Two jokes from Dave
Why I am posting this is beyond me, I just had fun with it. In one sense it's useless to describe the essence of a joke, you either get it or you don't. So, maybe these are appreciations of these two jokes, which means they may not have any point for anyone else.
But I was writing these for my own files regardless. Maybe you'll enjoy.
Two of my favorite jokes of all time:
First off, the first joke is more of a litmus test for reception for humorous idiocy. I first came upon it in an Esquire article by Drew Carey, and have since heard it only a few more times. Like the central premise of the ‘Aristocrats’ joke, it’s entirely performance fueled and the improv level is almost wide open. When I read it, I loved it more on a passive joke level, it wasn’t hysterical, but it left me in a funny buzz, as if by a mere joke I had had my mood transformed to an almost post-coital or cannabis bliss.
Anyway the joke follows:
Two knights are traveling in the forests of England. They are dressed in full Knight Garb, sashes, armor, swords, helmet etc. They seem to be unsure of their path when they approached a young handmaiden.
The first Knight asks her, “Have you seen a Knight pass thru here? He was traveling on a chestnut brown horse, he was in garb similar to ours, red with gold sashes, and he most likely was traveling west.”
Her answer was uncertain, yet she pointed further West. The Knights both looked at each other and headed along.
They approached a wealthy man on the edge of his estate. They proceed with caution to make sure the lord of the manor is aware of their respect. He calls to them: “Dear Knights, how may I help you?”
The first Knight speaks up again: “We are looking for a Knight who travels with us. He disappeared three days ago, and he is usually draped in bright red attire around his mail. Gold surrounds the edges of his cape garb as well as that of the crest, a single Lion. He might have passed trough here on his was west to the town.”

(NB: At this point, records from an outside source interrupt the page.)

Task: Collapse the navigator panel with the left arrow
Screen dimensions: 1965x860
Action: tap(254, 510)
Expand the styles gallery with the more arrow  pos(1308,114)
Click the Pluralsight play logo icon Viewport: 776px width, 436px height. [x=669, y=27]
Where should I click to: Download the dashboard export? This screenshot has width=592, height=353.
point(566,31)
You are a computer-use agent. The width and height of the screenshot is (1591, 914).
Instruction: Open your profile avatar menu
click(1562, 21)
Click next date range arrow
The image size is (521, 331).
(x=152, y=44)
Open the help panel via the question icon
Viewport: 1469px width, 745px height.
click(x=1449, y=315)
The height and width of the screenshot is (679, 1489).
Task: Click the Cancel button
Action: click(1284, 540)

The man’s answer was vague. The two Knights continued. Finally they reached the town and rushed to the Governor, and and second knight asked: “My Dear Lord, not three days ago our companion was separated from us in a terrible fight with infidels. I Hope you have seen him, as he likely moved through this town on way to the Castle. While he garments would have undoubtedbly been damaged in his voyage, they were of the Lord Montague, a red shield with the crest of an Lion holding a serpent. I believe on a horse with a purple cloak to honor the lost Queen, and he surely carried a Flagpole with him to put in front of his sleeping grounds!”
The governor was disheartened to tell them no.
The Knights rode on until the one asked the other, “Where the fuck is Frank?!?”
++++
The obvious crux of the joke is the needless buildup to a flat resolution, yet the brilliance of the joke is not in its anti-climax, but in the utter hopelessness. In the case of most longwinded jokes without a definitive punch line(let’s call them Federlines), the mere act of wasting the listener’s time, delivering a finale which harps on the consequence of letdown, via either non-sequitor towards nonsense as comeuppance, or a realistic unraveling of the setup of the joke to call nonsense of the form of a joke itself.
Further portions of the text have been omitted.